(本文抜粋):
^^^^
40歳で鬱で職を失いました。2014年1月~2018年10月までトレードで生活費を稼いでいましたが、稼げなくなり完全に夢職なりました。酒場巡りをライフワークとするアル中予備軍。無業期間が長くなりすぎ再就職はあきらめました。

FXのスワップ生活が破綻した時の話  

トルコリラが騒がれているので、少し昔話を書いてみます。
今から10年程前の話です。

2006年までは新興市場がそれなり好調で、株式で利益を上げることができました。
しかし、ライブドアショックを境に風向きが変わり、
2007年になると株式で利益を上げることが難しくなってきました。

そこで私が着目したのは、高金利通貨に投資してスワップ(利息収入)を得ることでした。
トルコリラ、南アランド、NZドル
なかでもトルコリラの金利は高く、
私は資金の多くをトルコリラに投資していました。
最初にトルコリラを購入したのは2007年6月。当時の為替は93.08円でした。



高金利通貨のスワップ収入は、私の想像している以上に凄い物でした。
何もしなくても、毎日スワップで1万円以上の収入を得ることができたのです。
^^^^
(課題 1): FXスワップ生活の文章のうち、「FXのスワップ生活が破綻した時の話」から「利息収入)を得ることでした。」までの部分をそのまま書き写しなさい。
(課題 2): FXスワップ生活の文章で、高金利通貨として挙げられている通貨をすべて書き出しなさい。
(課題 3): FXスワップ生活の文章を、最後の文のあとから書き継ぎなさい。

データ項目
^^^^
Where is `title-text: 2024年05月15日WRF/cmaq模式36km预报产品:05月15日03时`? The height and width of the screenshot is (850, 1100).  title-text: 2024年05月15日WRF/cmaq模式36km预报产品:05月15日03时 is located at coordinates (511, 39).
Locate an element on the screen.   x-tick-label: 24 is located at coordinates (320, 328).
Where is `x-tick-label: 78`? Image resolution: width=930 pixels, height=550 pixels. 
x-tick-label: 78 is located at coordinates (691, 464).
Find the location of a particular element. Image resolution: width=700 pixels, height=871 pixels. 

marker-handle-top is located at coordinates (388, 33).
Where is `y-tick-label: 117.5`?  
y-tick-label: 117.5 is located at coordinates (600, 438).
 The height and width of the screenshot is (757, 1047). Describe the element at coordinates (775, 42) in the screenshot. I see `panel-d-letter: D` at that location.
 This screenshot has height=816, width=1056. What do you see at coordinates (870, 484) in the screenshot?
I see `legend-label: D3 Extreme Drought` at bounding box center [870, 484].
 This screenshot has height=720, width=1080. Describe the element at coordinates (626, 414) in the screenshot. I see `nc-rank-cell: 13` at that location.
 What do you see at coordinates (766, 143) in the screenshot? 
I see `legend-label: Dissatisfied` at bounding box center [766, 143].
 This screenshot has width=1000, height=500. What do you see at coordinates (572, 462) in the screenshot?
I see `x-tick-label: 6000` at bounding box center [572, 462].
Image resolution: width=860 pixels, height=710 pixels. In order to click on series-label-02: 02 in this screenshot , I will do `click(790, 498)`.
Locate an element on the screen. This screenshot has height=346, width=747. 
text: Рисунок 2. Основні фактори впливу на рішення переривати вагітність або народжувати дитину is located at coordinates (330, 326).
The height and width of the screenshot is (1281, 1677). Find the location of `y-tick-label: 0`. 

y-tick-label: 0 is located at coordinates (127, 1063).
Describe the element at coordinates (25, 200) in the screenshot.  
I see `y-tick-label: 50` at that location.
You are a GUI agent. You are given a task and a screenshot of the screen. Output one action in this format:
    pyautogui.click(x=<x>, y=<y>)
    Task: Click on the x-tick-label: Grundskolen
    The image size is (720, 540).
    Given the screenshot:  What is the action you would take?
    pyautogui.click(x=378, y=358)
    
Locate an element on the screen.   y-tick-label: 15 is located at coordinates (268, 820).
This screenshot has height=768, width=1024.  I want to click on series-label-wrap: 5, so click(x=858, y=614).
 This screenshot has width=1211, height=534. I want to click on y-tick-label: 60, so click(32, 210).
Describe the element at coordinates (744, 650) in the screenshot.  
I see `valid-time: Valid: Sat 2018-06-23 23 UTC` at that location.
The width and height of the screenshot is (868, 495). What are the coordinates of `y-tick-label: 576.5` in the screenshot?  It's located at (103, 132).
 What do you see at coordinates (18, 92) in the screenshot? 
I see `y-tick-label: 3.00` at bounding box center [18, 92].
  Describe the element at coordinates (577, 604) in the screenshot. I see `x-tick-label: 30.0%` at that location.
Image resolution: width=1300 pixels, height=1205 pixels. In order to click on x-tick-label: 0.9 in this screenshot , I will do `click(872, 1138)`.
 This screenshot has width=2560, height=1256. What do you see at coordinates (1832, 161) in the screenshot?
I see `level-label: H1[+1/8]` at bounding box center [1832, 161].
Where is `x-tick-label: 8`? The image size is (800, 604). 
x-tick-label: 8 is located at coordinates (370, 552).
^^^^
(解答 1):
FXのスワップ生活が破綻した時の話  

トルコリラが騒がれているので、少し昔話を書いてみます。
今から10年程前の話です。

2006年までは新興市場がそれなり好調で、株式で利益を上げることができました。
しかし、ライブドアショックを境に風向きが変わり、
2007年になると株式で利益を上げることが難しくなってきました。

そこで私が着目したのは、高金利通貨に投資してスワップ(利息収入)を得ることでした。

(解答 2): トルコリラ、南アランド、NZドル

(解答 3):
当時、新居を購入したばかりで、住宅ローンの支払いが月14万円ありましたが、
スワップで月30万円を超える収入があり、ローンを支払っても、まだ手元に16万円以上が残るのです。
会社帰りに、焼き鳥屋や寿司屋へ一人立ち寄り、
カウンターに座って、夢見心地気分で美味しいお酒を週に2~3日は飲んでいました。
そんな生活を送っても、スワップで得たお金は使い切らないのです。

株では稼げなくなったものの、FXの高金利通貨で不労所得を得る方法を見つけてしまった。
自分の人生は楽勝だと確信していました。



ところが、2008年9月15日、アメリカ合衆国の投資銀行である
リーマン・ブラザーズ・ホールディングスが経営破綻したことに端を発して、
連鎖的に世界規模の金融危機が発生しました。

その結果、安全通貨である日本円に買いが殺到し急激な円高が進行。
特に新興国通貨の売りは激しく、私の保有していたトルコリラも急落。

ここでよせばいいのに、ナンピン買いをしてしまい、傷口を更に広げることに。
最後は強制ロスカットとなり、私の21年の投資人生の中で、
未だ破られることの無い過去最大級の損失を出してしまいました。

この時、もう金輪際、投資と名の付く物からは足を洗おうと決意したのでした。
(まだ、株はやっていますが、FXはそれ以来やっていません)



私が思うに、世の中に美味しい話、上手い話は無いということです。
トルコリラを含む新興国通貨が高金利なのは理由があるのです。

信用力の乏しい新興国と言われる国は、
金利を高く設定しないと外貨を集めることができません。

一方、金利とインフレ率は連動していて、
インフレ率が高いということは通貨安を引き起こす要因になります。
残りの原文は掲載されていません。